Grace Neff is a 30-year-old mother of a 12-year-old boy. She is also a senior English major at Dalton State carrying a 3.9 GPA who has paid her bills, including her tuition, by working three jobs. Two of those are jobs on campus, and like a lot of college students, she has concerns about how the coronavirus pandemic might affect her work/study opportunities as area schools open up in the coming weeks.
Neff is a manager at a coffee shop in Ringgold, Georgia, in addition to working part time at the campus book store. She is also the director of the Peer Educator Leadership Team within the Tutoring and Supplemental Instruction Department at Dalton State College.
That last job has given her a keener insight into what the fall semester might look like, she said, as her role also involves helping plan a lot of the student activities on campus. She's been in constant contact with school staff since last spring, getting ready for classes beginning this week.
"The biggest thing is, we have to prepare for every outcome," she said.
"Are we going to have to stop in the middle of the semester and switch completely online for tutoring? How are we going to transition again?"
Neff said she fully expects that to happen, or is at least preparing herself mentally for such an event, but she is also trying to get a handle on what things will look like if it doesn't.
"Preparing for all outcomes in the middle of a semester is difficult," she said.
"Who is coming back? How many? If enrollment is down, what does that look like, and how do we deal with that, budget-wise? Can we do events? Will we have the budget? Food has to be packaged a different way. It's very complicated."
Some area schools created a fund to help students pay for everything from rent to emergency medical bills this past spring, when the pandemic forced schools and businesses to shut down.
The Dalton State Foundation, for example, created through private donations the Roadrunner Student Emergency Fund. Jodi Johnson, vice president for student affairs and enrollment management, serves on the committee and said she has read hundreds of requests from students in the past five months requesting help to pay for travel, housing and food.
"Many of our students work in the service industry — food service or retail," she said. "It's especially bad if they have health issues because many don't have insurance, or very little. And now they've had their work hours cut entirely or reduced. Their margins were already tight."
Johnson said the average amount paid to students through the fund is about $1,500, with the least being $500 and the most about $3,000. She said the plan is to get back to normal as quickly as possible with students in the work/study programs, which includes about 5% of the student body.
"If the campus is physically open, all of those jobs will be populated," she said, adding that the financial benefit is only part of the benefit. "They also learn to interview and about responsibility."

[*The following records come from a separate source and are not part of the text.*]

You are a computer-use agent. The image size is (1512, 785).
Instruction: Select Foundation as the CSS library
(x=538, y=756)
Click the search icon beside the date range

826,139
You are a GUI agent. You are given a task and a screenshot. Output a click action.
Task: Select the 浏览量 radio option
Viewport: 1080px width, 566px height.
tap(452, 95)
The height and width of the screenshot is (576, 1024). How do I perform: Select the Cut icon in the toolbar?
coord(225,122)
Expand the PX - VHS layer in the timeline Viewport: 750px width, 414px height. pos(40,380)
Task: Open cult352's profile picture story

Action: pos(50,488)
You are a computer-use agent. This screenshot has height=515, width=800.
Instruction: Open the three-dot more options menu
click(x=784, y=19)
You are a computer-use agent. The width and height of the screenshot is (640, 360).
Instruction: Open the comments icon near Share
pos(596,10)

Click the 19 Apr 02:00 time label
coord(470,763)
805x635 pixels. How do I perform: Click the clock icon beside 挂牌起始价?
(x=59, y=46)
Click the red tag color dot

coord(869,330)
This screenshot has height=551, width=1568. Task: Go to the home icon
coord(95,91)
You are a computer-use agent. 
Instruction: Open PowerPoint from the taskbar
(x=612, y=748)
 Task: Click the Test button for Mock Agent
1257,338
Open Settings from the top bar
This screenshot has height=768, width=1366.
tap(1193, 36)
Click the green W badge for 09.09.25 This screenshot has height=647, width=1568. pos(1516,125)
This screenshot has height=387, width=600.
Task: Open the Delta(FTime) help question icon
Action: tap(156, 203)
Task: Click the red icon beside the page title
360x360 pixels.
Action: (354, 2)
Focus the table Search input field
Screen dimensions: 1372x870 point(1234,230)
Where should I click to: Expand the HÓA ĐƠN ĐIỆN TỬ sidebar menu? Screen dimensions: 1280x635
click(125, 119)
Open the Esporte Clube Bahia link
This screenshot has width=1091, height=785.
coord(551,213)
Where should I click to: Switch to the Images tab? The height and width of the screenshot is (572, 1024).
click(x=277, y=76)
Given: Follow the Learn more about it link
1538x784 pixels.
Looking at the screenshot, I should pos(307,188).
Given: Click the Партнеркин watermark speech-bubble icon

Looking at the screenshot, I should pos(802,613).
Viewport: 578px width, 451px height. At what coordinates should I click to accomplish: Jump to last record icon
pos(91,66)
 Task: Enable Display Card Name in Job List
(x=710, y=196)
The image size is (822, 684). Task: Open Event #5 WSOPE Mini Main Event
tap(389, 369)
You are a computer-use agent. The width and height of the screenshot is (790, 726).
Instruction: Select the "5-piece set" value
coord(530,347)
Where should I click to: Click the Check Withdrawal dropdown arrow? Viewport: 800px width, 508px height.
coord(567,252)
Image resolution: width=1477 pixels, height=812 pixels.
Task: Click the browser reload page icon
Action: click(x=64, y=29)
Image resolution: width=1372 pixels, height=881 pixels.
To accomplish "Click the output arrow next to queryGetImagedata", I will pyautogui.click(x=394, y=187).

About 50% of the students at Covenant College on Lookout Mountain help pay for school via work/study, according to communication specialist Lydia Berglar. Covenant also created a new fund to help students with tuition, and she said the school has been devising a plan to make things as safe as possible.
"They do a lot of work for us, and we would miss it," she said of students who work on campus. "In general, there are a lot of restrictions with mask wearing and social distancing. Some offices have enough room to make it work, and if they are more crowded, we may have to make adjustments, so it will vary."
Lee University has created a new sanitation program for the fall called the Thrive Team, which will put about 100 students in charge of keeping the campus safe for faculty, staff, and fellow students.
"Students can work 10 hours a week, earn minimum wage and help the university meet the COVID-19 cleanliness expectations of parents, students," and the U.S. Centers for Disease Control and Prevention, said Phil Cook, vice president for enrollment at Lee.
Freshmen and sophomore students with financial needs will be given priority consideration, according to Cook. According to Marian Dill, Lee's director of financial aid, there are several benefits to developing such a student workforce.
"The obvious benefit is responding to COVID-19 and keeping the campus as clean as possible, but there are benefits for the student worker as well," Dill said. "Creating a special student workforce offers opportunities for students to earn funding, which helps them to attend, persist and build their resumes for finding employment after graduation."
It will be pretty much business as usual at the University of Tennessee at Chattanooga, according to Endia Butler, student employment coordinator.
"Nothing much has changed other than social distancing/masks/safety precautions, etc.," she said.
Work/study jobs on campus have not been affected so far, and the number of students the program can have and funding it receives have not been affected.
"We will have around 205 work/study students. Not all of them will be on campus, but I don't know the specific numbers as to who will be on campus or working remotely.
"Work/study students work in almost all of the departments and buildings on campus."
One worry is that students who managed to make things work financially via work/study might have to take out loans to pay for school. Neff said she hopes that won't be the case, but because Dalton State is "very reasonable, I could make it work. It'd be around $2,000. That's a lot less than some schools."